YOUR GOAL>
Look below for the line with "Instruction: Click the 0:41", then repeat it and all lines after it, exactly, minus any pictures.

● ● ● ● ● ● ●

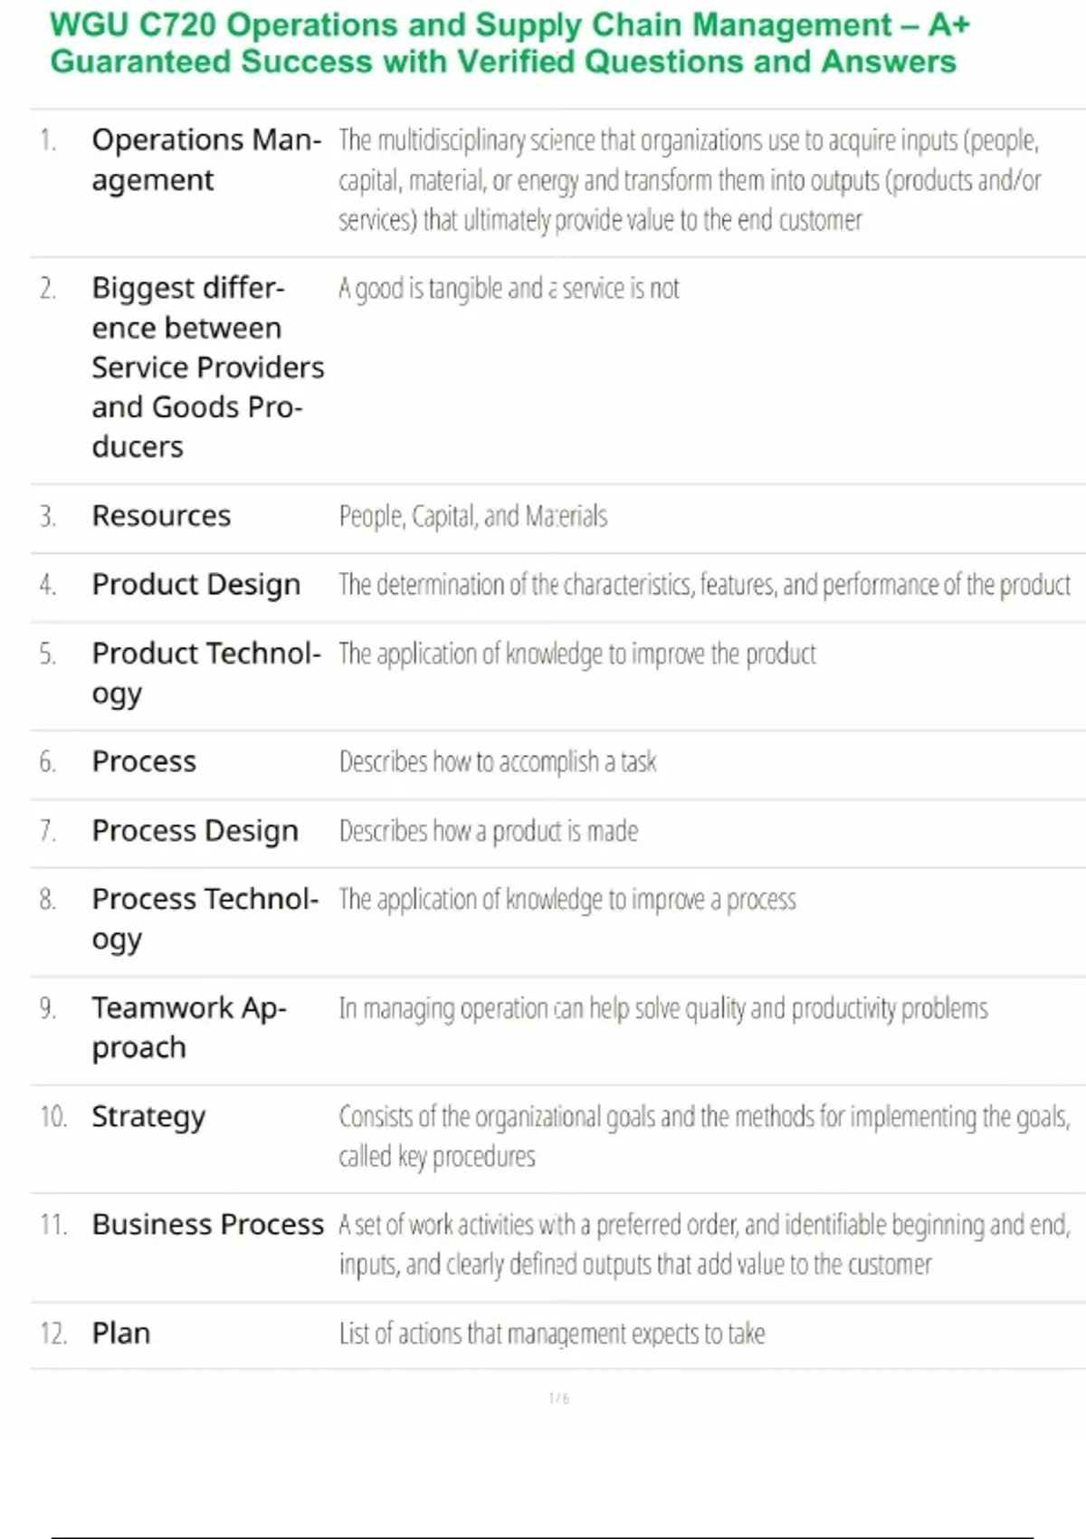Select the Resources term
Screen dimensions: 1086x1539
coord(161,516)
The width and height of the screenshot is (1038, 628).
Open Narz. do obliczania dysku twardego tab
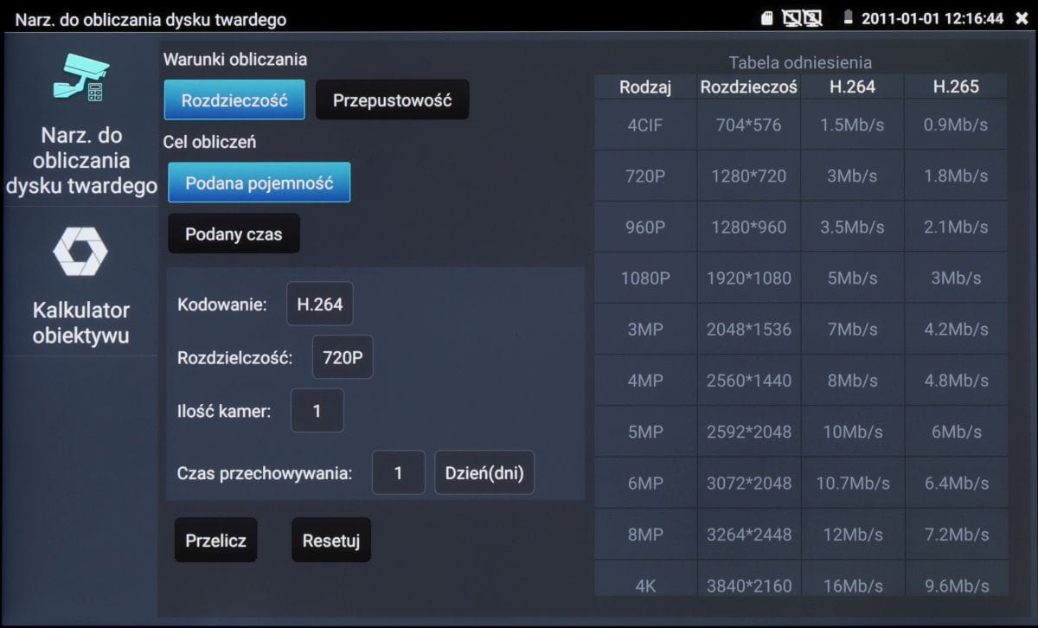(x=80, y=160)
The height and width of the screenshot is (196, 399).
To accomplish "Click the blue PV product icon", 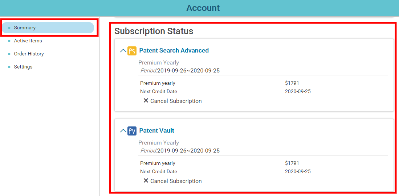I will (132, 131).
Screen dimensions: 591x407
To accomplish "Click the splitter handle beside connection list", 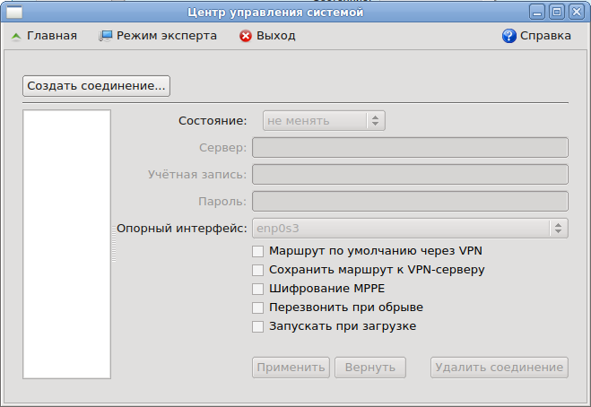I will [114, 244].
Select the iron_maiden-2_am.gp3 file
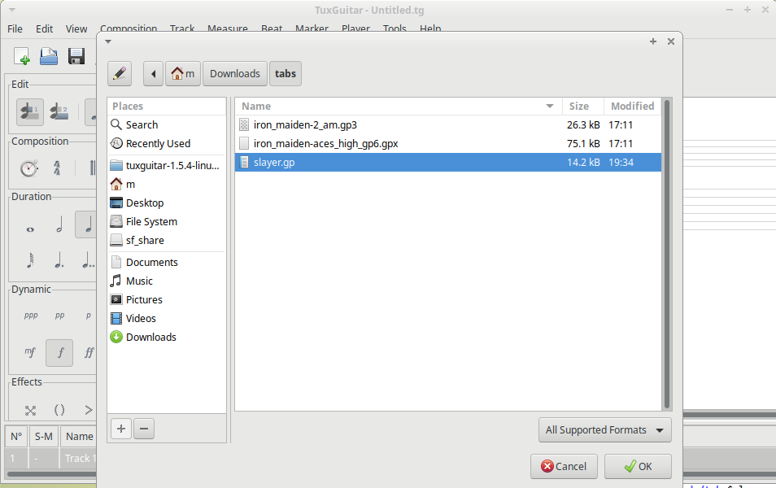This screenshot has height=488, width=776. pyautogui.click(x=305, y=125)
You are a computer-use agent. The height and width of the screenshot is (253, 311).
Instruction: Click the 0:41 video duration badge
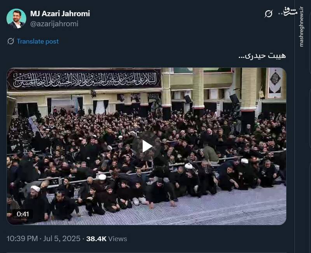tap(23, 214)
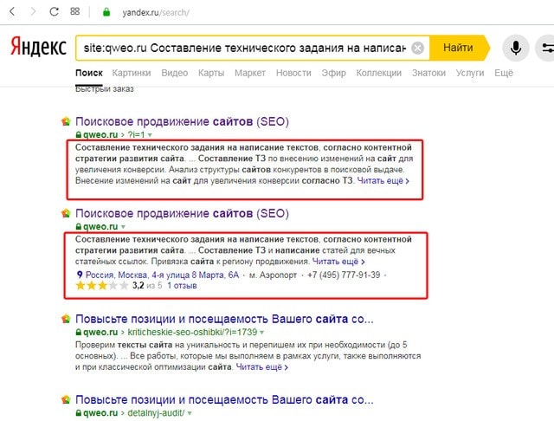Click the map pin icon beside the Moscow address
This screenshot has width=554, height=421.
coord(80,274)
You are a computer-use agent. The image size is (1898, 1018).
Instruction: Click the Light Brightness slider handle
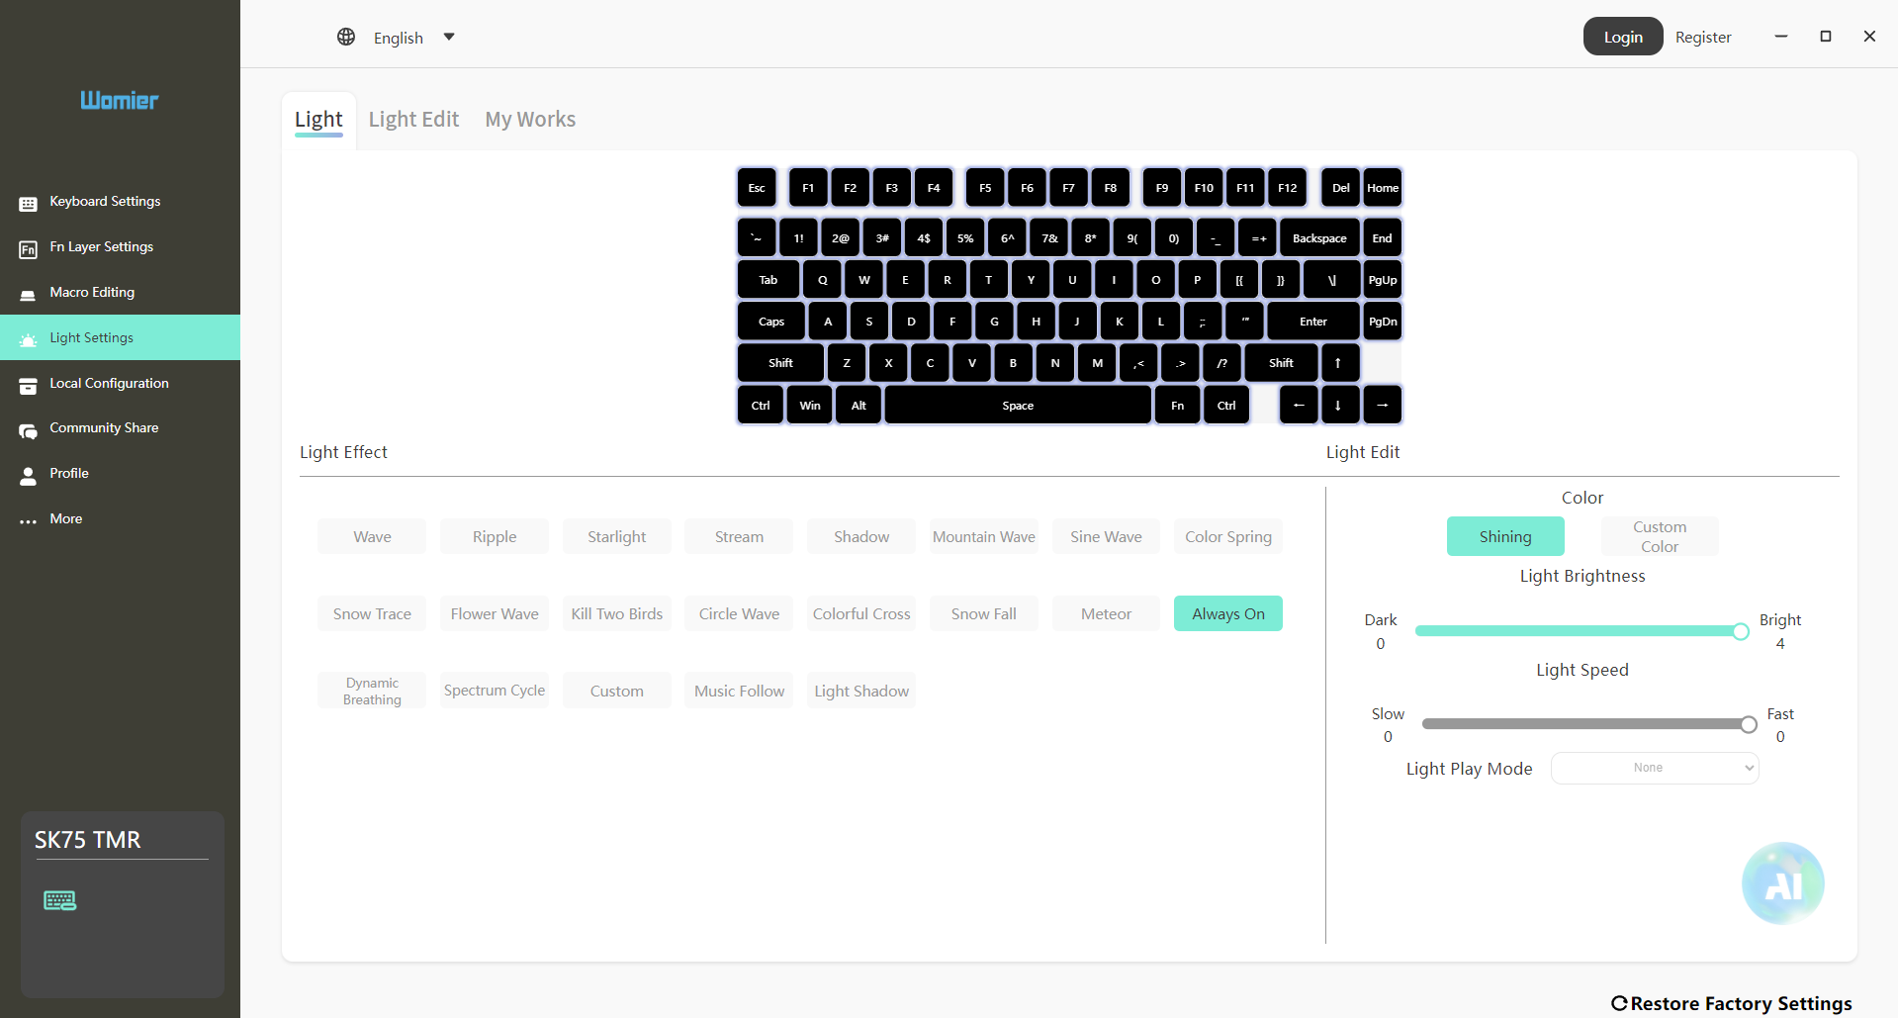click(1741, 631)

● ● ● ● ● ● ●

EXERCISE RESULT>
Instruction: Click the 0:41 video duration badge
tap(23, 214)
Click the map pin icon beside the Moscow address
This screenshot has width=554, height=421.
coord(80,274)
You are a computer-use agent. The image size is (1898, 1018).
Instruction: Click the Light Brightness slider handle
click(1741, 631)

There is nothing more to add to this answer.